Sure, I might have ( in an alt. Universe) bought 50 BTC and taken the $5-million from that and just started writing checks for everything. But where would the “learning karma by burning off previous lifetimes in this one” reward in check-runs?
To each their own, I suppose.
Essoteric Ham Radio Projects
Three things got done (Friday and Saturday) in the [every so-often] HSP cool-down blocks. There’s a dandy paper for Peoplenomics coming Wednesday on the Shroud, Moses, and Human Portals. I don’t just play…
Project #1 (Antenna Decisions)
The that new double-sized G5RV (sans feedline) showed up from K5WZ Horse Fence Antennas.
The “Traditional” G5RV antenna is 51-feet either side of center of a dipole with a ladder (or twinlead) matching section, right? So this double-sized he made up for me twice that – 102-feet either side.
The problem for me now is the “kid in a candy store” (- like the first time you walked into a strip club?).

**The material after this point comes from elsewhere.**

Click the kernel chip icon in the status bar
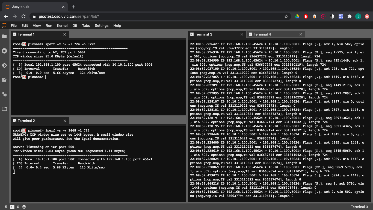 tap(24, 207)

Which one? Which one?
The choices (no, not blonde, brunette, or red-head) is which antenna configuration:
- The G4RV version (with ladder line to one of the matchboxes in the collection) 102 feet either side.
- OR run it as a paid of 87.5 ft doublet elements – which models well…

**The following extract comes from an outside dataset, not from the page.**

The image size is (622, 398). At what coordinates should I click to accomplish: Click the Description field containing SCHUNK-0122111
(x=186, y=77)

- OR, use it as a conventional OCFD. (off-center fed dipole)
But the latter choice isn’t easy, either. Because then there’s the matter of what “feed point ratio” is best. Again, project cool-down breaks ended up draining out the Starlink to find the classic L.B. Cebik discussions on optimum feedpoints and modeling them for my north-south (end-firing on higher bands) into Europe and Asia for DX. (This is the part where I tell you on harmonics, OCFDs become end-firing and many hams have no clue because they’re what we used to call “appliance operators.”
The self-driving ham radio equivalents from the rice-box makers (Kenwood, Icom, and Yaesu – being joined by the Chinese entrants like Xiegu…)

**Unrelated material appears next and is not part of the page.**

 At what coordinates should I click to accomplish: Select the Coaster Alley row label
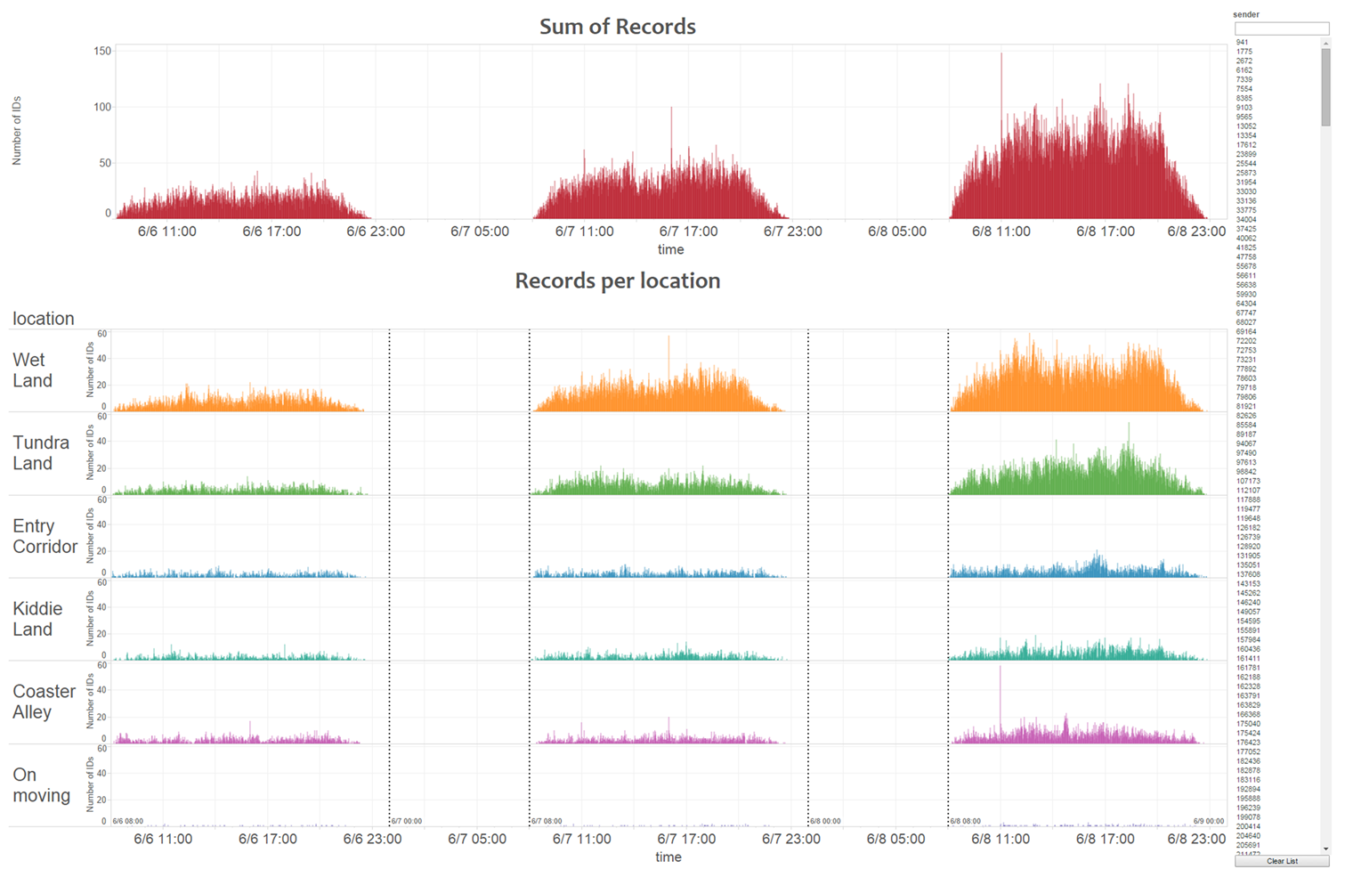click(x=44, y=702)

The advantage of the matchbox and ladder line mash-up is there’s no heavy 4:1, 6:1, or 9:1 balun up at the top of which will be (for now) about 45 feet of floppy fiberglass pole. Until we get the tower project this fall, which will get us up to 85-feet at the apex…maybe.
(Whee! I need a cool-down break from explaining that!)
Ham Radio Project #2 (Tesla Antenna Research)
The rest of Friday and Saturday went into one of those extreme (hand me the wouff-hang) esoteric “things.” Which Ai can summarize much better than I can…
“We’re revisiting a classic ham mystery: why some older CW (Morse) rigs — especially tube transmitters — seemed to punch above their weight in signal reports and tonal authority. Beyond the expected factors like tank circuit Q or mic gain, we’re exploring whether the actual RF keying envelope—particularly during CW transmission—might have played a deeper role. Specifically, we’re investigating whether series inductance between the final amplifier’s plate and tank circuit, often in the form of small parasitic chokes, introduced a deliberate or accidental phase shift that subtly changed how energy entered the tank. The goal isn’t just nostalgia—it’s to understand whether the waveform shaping at that boundary was doing more than we thought.
Our approach is hands-on and empirical. Using vintage vacuum tube gear, we’re building and testing variations with wound parasitic chokes—typically a few turns of #12 copper on a resistive or air core—to evaluate changes in envelope signature, audibility, and field behavior. We’re intentionally allowing a controlled amount of “ringing” or phase tailing during keying transitions and capturing both the audible and received RF characteristics. In some cases, we’re even measuring field strength at distances greater than 1 wavelength to see if these phase tricks produce a perceived signal enhancement beyond what conventional ERP math would predict. What we’re finding so far hints that reactive shaping at the plate-tank junction might reinforce coherency or coupling modes often dismissed in textbook RF models.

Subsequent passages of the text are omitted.